Keith Jarrett(P)
Gary Percock(B)
Jack DeJohnette(Ds)
Rec. Jaly 22,2001,Montreux (ECM 2021/22)

いくら美味しいものでも毎日食べると飽きてくるのと同じで、キース・ジャレットのスタンダーズ・トリオは正直言ってあといいやって感じなんだけどなぁ。なにせ結成されてからもう20年以上っすよ。最初の頃はこのメンバーでスタンダードをやるってことでだいぶ興奮したけれど、それもいいとこ1988年の「Still Live(日本タイトルは枯葉)」あたりまで。以降の作品はほとんど惰性で買っている。その中で本当に感銘を受けた作品は「Blue Note The Complite Recordings(95年)」ぐらいかな。
それにしてもイントロをおもむろにピアノソロからスタートさせて、テーマ部分のキメごとは特にないという演奏スタイルを、よくもまあ飽きずに長年続けていられるものだね。いや本人たちにしてももうウンザリってところがあるかもしれない。私たちのような素人のピアノトリオのセッションでさえやっているほど、こんなに楽な演奏方法はないからな。そのような何一つ工夫のない演奏でも、スタンダーズ・トリオは他の一流ジャズメンと比べて法外なギャラを貰うことができる(と思う)のだから、もう飽きたからといって簡単にやめるわけにはいかないよね(笑)。でもキースが真面目に曲作りに取り組んでいた70年代が懐かしい。またあの頃のように音楽に対して貪欲なキースに戻って欲しいけどなぁ。その時はもちろんメンバーを一新してね。というかここが一番重要なポイントなんだけどね。とにかくわたし的にはこのメンバーでのスタンダードは(ついでに即興演奏も)もう沢山って感じですな。
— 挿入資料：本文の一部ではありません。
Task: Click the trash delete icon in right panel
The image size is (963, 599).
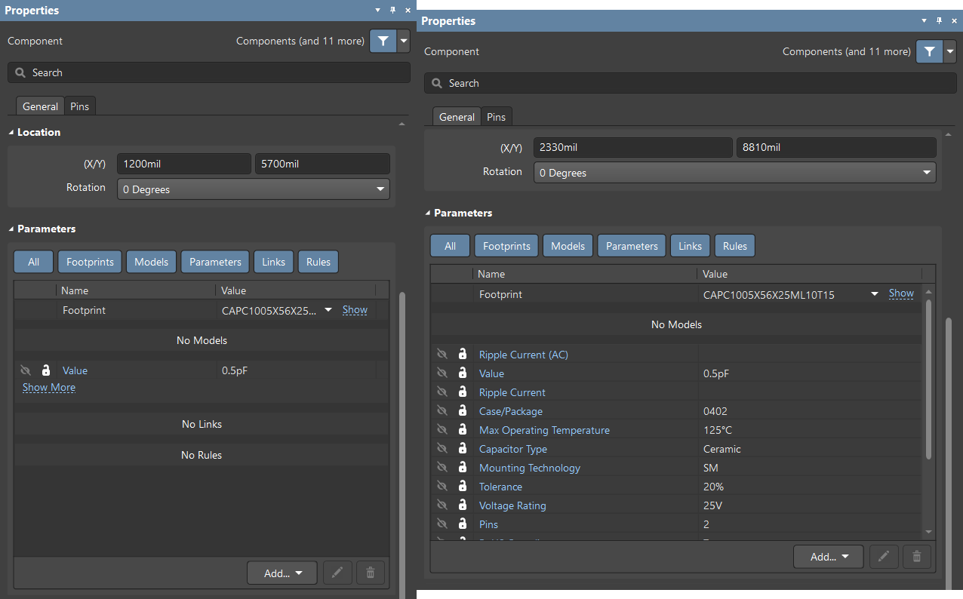Action: coord(916,557)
本作は2001年のモントルー・ジャズフェスにおける2枚組みの実況盤。なんで今ごろになってリリースされたのか、まあキースの作品にはよくあるパターンだよね。ECMで一番の稼ぎ頭。ジャズファン以外にもキースの作品だけは買うといった人は多いので、出せば売れるに決まっている(笑)。

Disc1が6曲にDisc2が7曲で、全13曲。楽曲は今までのアルバムでも取り上げているものが中心となっている。トータル108分の長丁場なので、きっとステージの模様を丸ごと収録したのだろう。曲順は若干変えているかもしれないけどね。
前置きでなんだかんだ書いているけど、いざ聴くとなるとやっぱりスタンダーズ・トリオはいいですなぁ(苦笑)。最上質のピアノトリオ演奏が楽しめる。キースの珠玉のフレーズの数々、それにピッタリと寄り添っているピーコックのベースの反応の速さ、バッキングの域からはみ出して自らが場面を切り開いていくディジョネットのドラミングの凄さ等、どれをとっても超逸品。こんな演奏に文句なんてあるはずがないっすよ。なにも本作だけではなく、他のどのアルバムもみんなそれぞれ素晴らしい。ただあまりにも長く続けていることを問題視しているだけです。
昔のスタンダーズ・トリオの作品はオーディオチェックに用いるほどに良い音していたけど、ヤン・エリック・コングスハウクが録音に携わらなくなってからは神経が研ぎ澄まされたような独特な空気感や緊張感が薄れてしまったかなって感じ。でもそのおかげで今まで雲の上の存在だった至高のトリオが、なんとなく身近な存在に感じられるようになったりして、わたし的にはこの温かい雰囲気も決して嫌いではないね。
モントルー・ジャズフェスという場所柄か、リラックスした演奏になっている。もちろんその中にもキース独特の緊張感(例えば曲が終わるまでは拍手がないといった)はあるけどね。Disc1のラスト曲からDisc2の2曲目までラグタイム風なお遊び演奏が続いたりして、いつもとはまた違った一面を垣間見ることができる。
さあお次はいよいよニュートリオを期待してますぞ。まあそんなことはありえないかも知れないけどね(苦笑)。